Streich: Es gab keinen anderen. Ich konnte das nicht aussuchen, ich hatte keine Karriereplanung. Wenn ich sagen würde, in drei Jahren möchte ich das und das erreichen, und es tritt nicht ein, dann müsste ich ja denken, ich hätte versagt, das will ich nicht. Ich lebe ziemlich in der Gegenwart. Ich mach was und schau dann, was rauskommt.

Frage: Ihr Leben hat sich einfach so ergeben?

Streich: Planen, das klappt eh nicht. Das Leben ist unberechenbar. Und man selber ist auch immer wieder unberechenbar, das muss man ehrlich sagen.

Frage: Ihr Bild in der Öffentlichkeit sieht so aus: Streich mit wirren Haaren, er fuchtelt an der Seitenlinie mit den Armen, er rollt die Augen, er brüllt – ein Trainer in Ekstase. Wenn Sie sich in der Sportschau sehen, denken Sie: Hey, das bin ich?

Streich: Ich bin gar nicht so erpicht, mich im Fernsehen zu sehen. Ich sehe mich jeden Morgen beim Zähneputzen im Spiegel. Eigentlich reicht das. Ich bin mehr interessiert, andere zu sehen als mich selbst.

Frage: Die Welt charakterisiert Sie so: "Er wägt jeden Satz ab, besonnen." Die Badische Zeitung schreibt hingegen: "Er drückt aus, was ihm gerade durch den Kopf geht. Keine diplomatischen Floskeln." Sie sind immer auch das Gegenteil von sich selbst.

Streich: Das bringt es ganz schön zum Ausdruck. Der Mensch besteht doch aus vielen emotionalen Zuständen, er ist mal erregt, mal ist er nachdenklich. Es gibt Spiele, da hocke ich mich immer wieder hin, ich hocke ganz lange auf der Bank, dann rufe ich zweimal in 90 Minuten etwas ins Spielfeld, garantiert ist dieses Bild am Tag drauf in der Zeitung. Jeder muss einen Weg finden, mit seinen Gefühlen umzugehen, denn ich garantiere Ihnen: Es gibt keinen unemotionalen Trainer, ich kenne nicht einen. Und ehrgeizig sind alle.

Frage: Ottmar Hitzfeld bekam Magengeschwüre, Ralf Rangnick meldete sich mit Burnout ab, Thomas Tuchel ist aus seinem Vertrag ausgestiegen wie Pep Guardiola, der ein Sabbatjahr machte, Hermann Gerland von den Bayern klagte über nächtliche Schweißausbrüche. Ist so ein Trainerjob der Tod auf Raten?

Streich: Das würde ich nicht sagen.
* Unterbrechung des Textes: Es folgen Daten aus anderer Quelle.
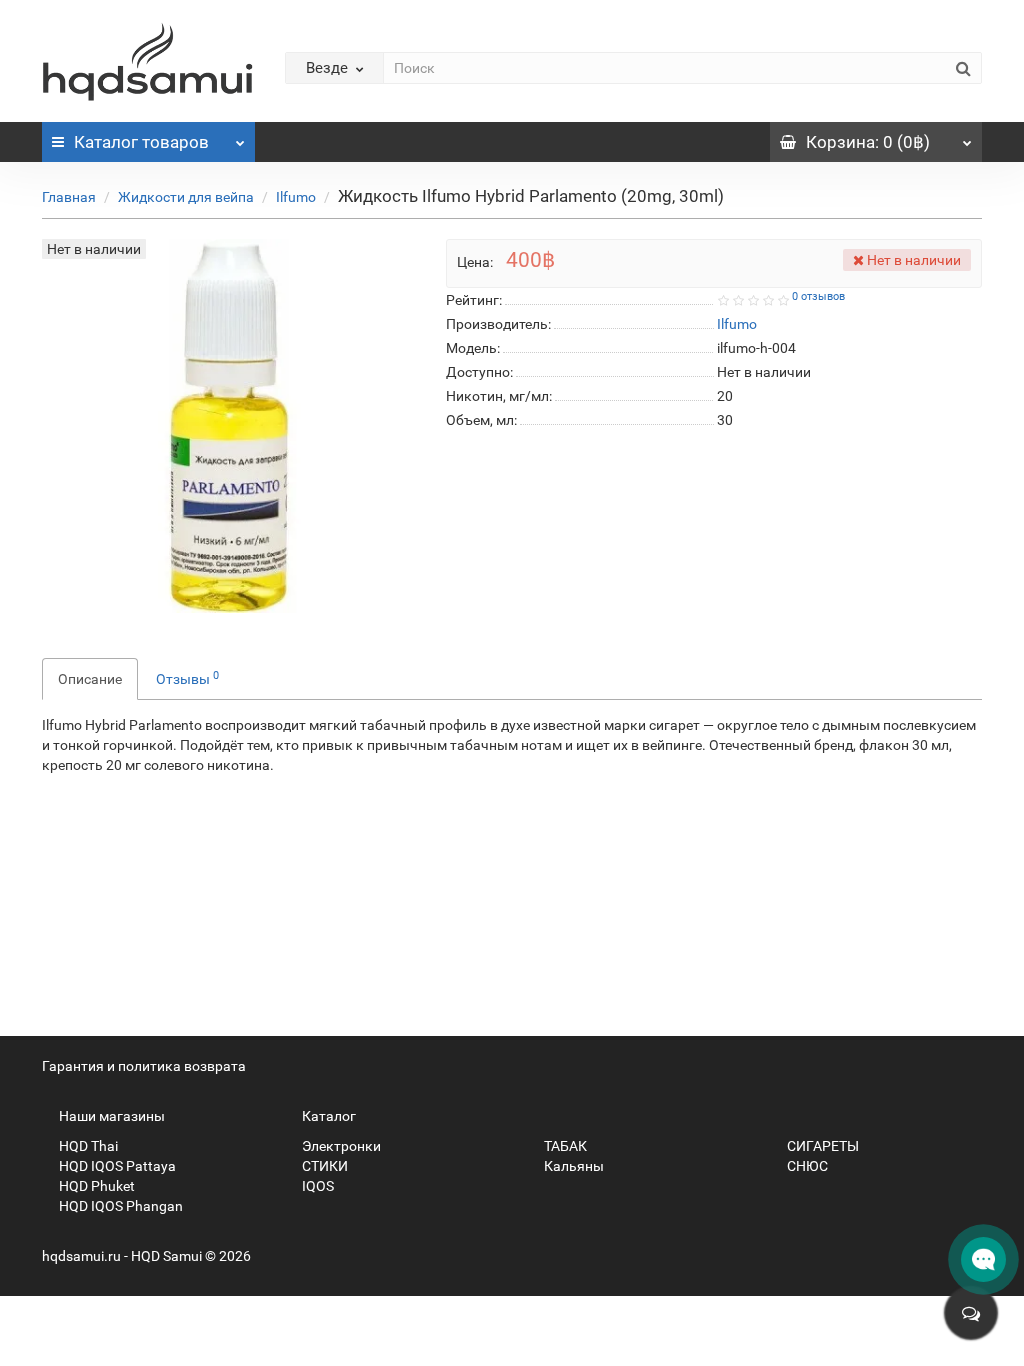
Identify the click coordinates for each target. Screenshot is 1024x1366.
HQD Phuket (95, 1186)
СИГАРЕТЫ (821, 1146)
Es ist ein äußerst intensiver Beruf, und all diese Reaktionen sind für mich nachvollziehbar.

Frage: Sie sind seit 20 Jahren Trainer, wie bekommen Sie denn den Kopf frei?

Streich: Beim Fahrradfahren…

Frage: …drehen sich die Gedanken doch wie die Pedale!

Streich: Ich steige nicht aufs Tretrad in der Wohnung und starre die Wand an. Was mir immer hilft, ist die Natur, sie gibt mir im wahrsten Sinne des Wortes Luft. Natur ist unverbiegbar, da steht der Baum, da fließt der Bach, und der fließt auch weiter ohne mich, das ist stark und beständig, da sind Vögel und Schmetterlinge. Und das alles gibt Energie.